## Listing
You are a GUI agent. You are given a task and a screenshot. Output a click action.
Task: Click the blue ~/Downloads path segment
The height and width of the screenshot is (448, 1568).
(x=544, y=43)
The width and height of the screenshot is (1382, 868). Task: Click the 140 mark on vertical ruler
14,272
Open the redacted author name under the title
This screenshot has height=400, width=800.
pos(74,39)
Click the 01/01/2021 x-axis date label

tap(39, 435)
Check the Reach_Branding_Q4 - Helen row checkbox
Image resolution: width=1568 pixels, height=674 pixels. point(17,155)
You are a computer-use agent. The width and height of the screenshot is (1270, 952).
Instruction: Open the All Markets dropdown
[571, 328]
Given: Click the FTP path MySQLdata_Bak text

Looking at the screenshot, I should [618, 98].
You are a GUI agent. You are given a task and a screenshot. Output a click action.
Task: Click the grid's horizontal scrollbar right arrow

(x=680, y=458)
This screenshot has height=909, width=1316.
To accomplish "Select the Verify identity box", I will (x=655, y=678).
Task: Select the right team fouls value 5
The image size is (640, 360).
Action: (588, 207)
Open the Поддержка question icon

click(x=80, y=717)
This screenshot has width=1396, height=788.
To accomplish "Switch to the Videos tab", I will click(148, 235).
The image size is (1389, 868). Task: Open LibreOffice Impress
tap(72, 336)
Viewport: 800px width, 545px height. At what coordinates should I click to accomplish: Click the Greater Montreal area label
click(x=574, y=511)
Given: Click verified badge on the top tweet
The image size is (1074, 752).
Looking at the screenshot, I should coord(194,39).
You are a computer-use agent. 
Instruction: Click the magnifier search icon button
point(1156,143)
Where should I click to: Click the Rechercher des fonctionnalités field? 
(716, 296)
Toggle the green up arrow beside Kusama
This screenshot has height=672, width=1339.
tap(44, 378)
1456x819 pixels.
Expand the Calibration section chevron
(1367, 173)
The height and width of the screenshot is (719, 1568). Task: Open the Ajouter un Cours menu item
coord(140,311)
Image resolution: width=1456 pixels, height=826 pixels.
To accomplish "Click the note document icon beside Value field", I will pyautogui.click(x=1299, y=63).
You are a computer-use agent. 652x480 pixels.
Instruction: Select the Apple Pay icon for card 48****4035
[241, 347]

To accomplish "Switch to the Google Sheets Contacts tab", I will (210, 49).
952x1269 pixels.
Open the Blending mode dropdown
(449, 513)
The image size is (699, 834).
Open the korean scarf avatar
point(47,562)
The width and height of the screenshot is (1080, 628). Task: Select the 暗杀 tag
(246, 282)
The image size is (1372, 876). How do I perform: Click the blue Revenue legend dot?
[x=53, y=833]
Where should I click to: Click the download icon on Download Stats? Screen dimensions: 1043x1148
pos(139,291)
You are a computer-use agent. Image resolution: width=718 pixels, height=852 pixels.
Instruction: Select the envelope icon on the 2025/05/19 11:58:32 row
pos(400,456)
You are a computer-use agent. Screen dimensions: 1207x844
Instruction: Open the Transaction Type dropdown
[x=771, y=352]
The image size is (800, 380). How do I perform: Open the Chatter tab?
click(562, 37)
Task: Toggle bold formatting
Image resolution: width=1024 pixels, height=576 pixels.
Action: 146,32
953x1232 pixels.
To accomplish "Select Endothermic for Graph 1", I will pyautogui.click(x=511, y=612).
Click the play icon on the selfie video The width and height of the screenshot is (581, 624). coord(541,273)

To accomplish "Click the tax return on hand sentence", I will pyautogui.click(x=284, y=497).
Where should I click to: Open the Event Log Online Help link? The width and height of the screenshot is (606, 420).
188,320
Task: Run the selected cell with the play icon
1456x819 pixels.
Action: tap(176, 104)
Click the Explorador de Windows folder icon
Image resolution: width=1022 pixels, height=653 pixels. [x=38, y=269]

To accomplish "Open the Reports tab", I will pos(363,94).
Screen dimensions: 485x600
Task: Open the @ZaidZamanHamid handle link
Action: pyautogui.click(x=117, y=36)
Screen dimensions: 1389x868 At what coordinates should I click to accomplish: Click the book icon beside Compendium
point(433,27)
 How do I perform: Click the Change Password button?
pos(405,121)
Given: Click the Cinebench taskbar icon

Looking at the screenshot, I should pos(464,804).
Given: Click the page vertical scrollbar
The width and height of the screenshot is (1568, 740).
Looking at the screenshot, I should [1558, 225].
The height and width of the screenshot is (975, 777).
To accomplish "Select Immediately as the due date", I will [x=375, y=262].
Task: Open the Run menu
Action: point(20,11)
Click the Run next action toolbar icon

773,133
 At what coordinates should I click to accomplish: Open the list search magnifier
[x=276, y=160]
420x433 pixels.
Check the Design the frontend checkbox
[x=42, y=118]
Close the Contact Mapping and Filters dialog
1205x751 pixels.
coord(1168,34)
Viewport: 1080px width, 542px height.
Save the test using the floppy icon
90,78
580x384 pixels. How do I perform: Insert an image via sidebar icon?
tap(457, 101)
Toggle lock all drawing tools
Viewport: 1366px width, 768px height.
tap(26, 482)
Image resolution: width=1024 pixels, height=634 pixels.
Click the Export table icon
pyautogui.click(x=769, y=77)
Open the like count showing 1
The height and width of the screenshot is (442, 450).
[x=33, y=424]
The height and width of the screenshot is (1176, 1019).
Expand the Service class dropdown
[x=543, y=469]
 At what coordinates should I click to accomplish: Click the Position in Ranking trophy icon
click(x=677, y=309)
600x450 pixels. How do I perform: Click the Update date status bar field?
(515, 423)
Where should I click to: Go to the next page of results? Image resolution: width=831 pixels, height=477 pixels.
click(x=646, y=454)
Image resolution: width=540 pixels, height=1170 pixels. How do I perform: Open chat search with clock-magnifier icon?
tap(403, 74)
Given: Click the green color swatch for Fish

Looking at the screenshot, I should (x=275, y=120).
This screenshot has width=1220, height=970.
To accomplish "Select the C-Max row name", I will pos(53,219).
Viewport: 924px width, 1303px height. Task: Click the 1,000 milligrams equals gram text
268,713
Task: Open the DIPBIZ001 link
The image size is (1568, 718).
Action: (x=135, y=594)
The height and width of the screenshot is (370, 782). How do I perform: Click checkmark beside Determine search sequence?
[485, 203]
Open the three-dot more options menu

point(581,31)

## Short problem
Lay out the data from the line containing "Given: Click the page vertical scrollbar" up to and including the line containing "Looking at the screenshot, I should [1558, 225]." as a two-column CSV with the headers instruction and response. Each row should hold one instruction's text and its answer, both in quoted fields with line breaks turned into spaces.

## Solution for this problem
instruction,response
"Given: Click the page vertical scrollbar The width and height of the screenshot is (1568, 740).","Looking at the screenshot, I should [1558, 225]."